WHAT THE TASK ASKS: Convert the stretch from the start of the entries below through the line containing "Action: click(9, 304)" into a JSON list of strings, one string per line, with blank lines omitted.

DATA FOR THIS TASK:

# # # #

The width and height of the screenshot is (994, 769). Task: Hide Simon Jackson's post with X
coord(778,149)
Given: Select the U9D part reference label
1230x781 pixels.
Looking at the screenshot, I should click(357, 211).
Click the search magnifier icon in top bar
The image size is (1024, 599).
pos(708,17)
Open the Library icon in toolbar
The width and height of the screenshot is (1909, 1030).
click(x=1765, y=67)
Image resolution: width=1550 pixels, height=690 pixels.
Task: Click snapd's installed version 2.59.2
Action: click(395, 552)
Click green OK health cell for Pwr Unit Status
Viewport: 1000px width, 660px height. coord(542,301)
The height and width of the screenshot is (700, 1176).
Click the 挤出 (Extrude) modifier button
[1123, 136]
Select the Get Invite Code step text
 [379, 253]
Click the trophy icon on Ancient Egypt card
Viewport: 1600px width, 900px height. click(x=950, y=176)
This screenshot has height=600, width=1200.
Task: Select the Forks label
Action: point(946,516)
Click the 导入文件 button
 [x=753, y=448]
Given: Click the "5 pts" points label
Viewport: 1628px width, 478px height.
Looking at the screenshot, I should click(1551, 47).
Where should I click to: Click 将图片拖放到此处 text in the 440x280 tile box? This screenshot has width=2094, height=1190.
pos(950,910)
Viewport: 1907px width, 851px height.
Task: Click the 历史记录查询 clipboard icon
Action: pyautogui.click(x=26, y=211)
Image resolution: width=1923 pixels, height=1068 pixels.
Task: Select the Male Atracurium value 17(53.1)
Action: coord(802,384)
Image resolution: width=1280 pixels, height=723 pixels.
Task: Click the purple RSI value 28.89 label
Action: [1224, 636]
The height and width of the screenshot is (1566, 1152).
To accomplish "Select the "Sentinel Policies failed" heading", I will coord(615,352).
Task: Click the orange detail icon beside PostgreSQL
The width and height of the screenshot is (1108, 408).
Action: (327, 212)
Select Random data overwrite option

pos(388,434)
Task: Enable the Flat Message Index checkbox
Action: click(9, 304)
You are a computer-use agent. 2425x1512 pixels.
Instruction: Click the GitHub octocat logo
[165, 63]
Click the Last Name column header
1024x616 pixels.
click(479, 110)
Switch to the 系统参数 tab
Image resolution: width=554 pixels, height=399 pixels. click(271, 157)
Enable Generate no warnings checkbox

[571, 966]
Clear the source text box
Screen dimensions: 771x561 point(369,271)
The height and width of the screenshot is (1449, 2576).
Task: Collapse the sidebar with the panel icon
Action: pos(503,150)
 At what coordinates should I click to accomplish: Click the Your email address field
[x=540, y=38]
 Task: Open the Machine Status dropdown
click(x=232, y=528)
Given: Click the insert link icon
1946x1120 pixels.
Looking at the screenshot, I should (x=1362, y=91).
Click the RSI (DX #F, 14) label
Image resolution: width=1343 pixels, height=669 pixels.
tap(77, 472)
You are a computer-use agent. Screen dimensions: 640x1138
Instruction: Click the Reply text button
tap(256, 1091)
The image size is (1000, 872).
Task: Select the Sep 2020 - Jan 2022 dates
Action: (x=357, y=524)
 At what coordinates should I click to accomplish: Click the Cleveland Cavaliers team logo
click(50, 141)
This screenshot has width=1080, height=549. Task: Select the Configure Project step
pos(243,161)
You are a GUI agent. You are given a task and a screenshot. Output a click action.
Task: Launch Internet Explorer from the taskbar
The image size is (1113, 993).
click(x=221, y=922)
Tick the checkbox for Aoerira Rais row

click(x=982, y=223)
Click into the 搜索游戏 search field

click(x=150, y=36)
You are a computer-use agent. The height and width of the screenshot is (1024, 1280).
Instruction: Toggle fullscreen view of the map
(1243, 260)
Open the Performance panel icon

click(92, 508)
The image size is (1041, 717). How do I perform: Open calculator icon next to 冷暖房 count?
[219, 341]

# # # #

THE RESPONSE:
[
  "The width and height of the screenshot is (994, 769). Task: Hide Simon Jackson's post with X",
  "coord(778,149)",
  "Given: Select the U9D part reference label",
  "1230x781 pixels.",
  "Looking at the screenshot, I should click(357, 211).",
  "Click the search magnifier icon in top bar",
  "The image size is (1024, 599).",
  "pos(708,17)",
  "Open the Library icon in toolbar",
  "The width and height of the screenshot is (1909, 1030).",
  "click(x=1765, y=67)",
  "Image resolution: width=1550 pixels, height=690 pixels.",
  "Task: Click snapd's installed version 2.59.2",
  "Action: click(395, 552)",
  "Click green OK health cell for Pwr Unit Status",
  "Viewport: 1000px width, 660px height. coord(542,301)",
  "The height and width of the screenshot is (700, 1176).",
  "Click the 挤出 (Extrude) modifier button",
  "[1123, 136]",
  "Select the Get Invite Code step text",
  " [379, 253]",
  "Click the trophy icon on Ancient Egypt card",
  "Viewport: 1600px width, 900px height. click(x=950, y=176)",
  "This screenshot has height=600, width=1200.",
  "Task: Select the Forks label",
  "Action: point(946,516)",
  "Click the 导入文件 button",
  " [x=753, y=448]",
  "Given: Click the \"5 pts\" points label",
  "Viewport: 1628px width, 478px height.",
  "Looking at the screenshot, I should click(1551, 47).",
  "Where should I click to: Click 将图片拖放到此处 text in the 440x280 tile box? This screenshot has width=2094, height=1190.",
  "pos(950,910)",
  "Viewport: 1907px width, 851px height.",
  "Task: Click the 历史记录查询 clipboard icon",
  "Action: pyautogui.click(x=26, y=211)",
  "Image resolution: width=1923 pixels, height=1068 pixels.",
  "Task: Select the Male Atracurium value 17(53.1)",
  "Action: coord(802,384)",
  "Image resolution: width=1280 pixels, height=723 pixels.",
  "Task: Click the purple RSI value 28.89 label",
  "Action: [1224, 636]",
  "The height and width of the screenshot is (1566, 1152).",
  "To accomplish \"Select the \"Sentinel Policies failed\" heading\", I will coord(615,352).",
  "Task: Click the orange detail icon beside PostgreSQL",
  "The width and height of the screenshot is (1108, 408).",
  "Action: (327, 212)",
  "Select Random data overwrite option",
  "pos(388,434)",
  "Task: Enable the Flat Message Index checkbox",
  "Action: click(9, 304)"
]